* **TEXTO DA PÁGINA**
Aos meus amigos do Sul

Olá, meus amigos e amigas do blog…

Uma das coisas que eu havia planejado para esse novo ano era justamente escrever livremente aqui, aos domingos, sempre que um tema viesse na minha cabeça e eu tivesse vontade de compartilhar com vocês. Um tema qualquer, sem relação com meu trabalho, um tema que eu quisesse dividir com meus amigos, como vocês são para mim, amigos com quem gosto de conversar.

Infelizmente o primeiro tema que me ocorreu não é nada agradável. Mas sinto que preciso escrever (falar) disso, para elaborar, processar, extravasar…

Eu tirei férias semana retrasada, como escrevi antes de viajar, por isso não estava aqui quando aconteceu a lamentável tragédia em Santa Maria- RS. Mas fiquei sabendo do ocorrido ainda no domingo de manhã, juntamente com a maioria das pessoas de nosso país, que foram acordadas por essa lamentável tragédia.

* **LINHAS DE DADOS**
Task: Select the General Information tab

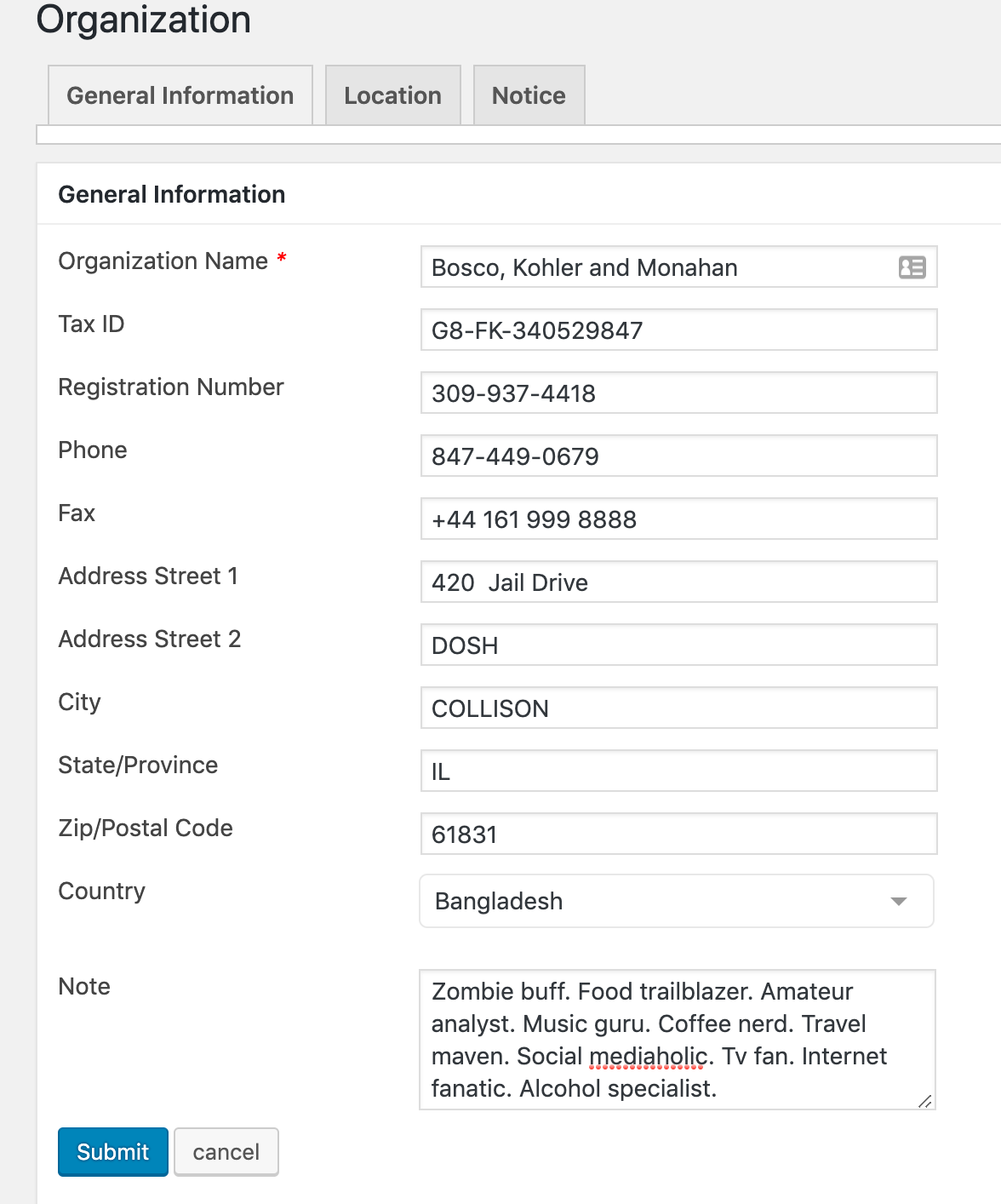Action: 180,95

* **REQUISITOS**
- 1) Repita o trecho do texto da página que começa em "Uma das coisas" e vai até "essa lamentável tragédia.".
- 2) No texto da página, liste todos os verbos que aparecem logo após "para" na frase iniciada por "Mas sinto que preciso escrever".

* **RESULTADOS DAS TAREFAS**
- 1)
Uma das coisas que eu havia planejado para esse novo ano era justamente escrever livremente aqui, aos domingos, sempre que um tema viesse na minha cabeça e eu tivesse vontade de compartilhar com vocês. Um tema qualquer, sem relação com meu trabalho, um tema que eu quisesse dividir com meus amigos, como vocês são para mim, amigos com quem gosto de conversar.

Infelizmente o primeiro tema que me ocorreu não é nada agradável. Mas sinto que preciso escrever (falar) disso, para elaborar, processar, extravasar…

Eu tirei férias semana retrasada, como escrevi antes de viajar, por isso não estava aqui quando aconteceu a lamentável tragédia em Santa Maria- RS. Mas fiquei sabendo do ocorrido ainda no domingo de manhã, juntamente com a maioria das pessoas de nosso país, que foram acordadas por essa lamentável tragédia.

- 2) elaborar, processar, extravasar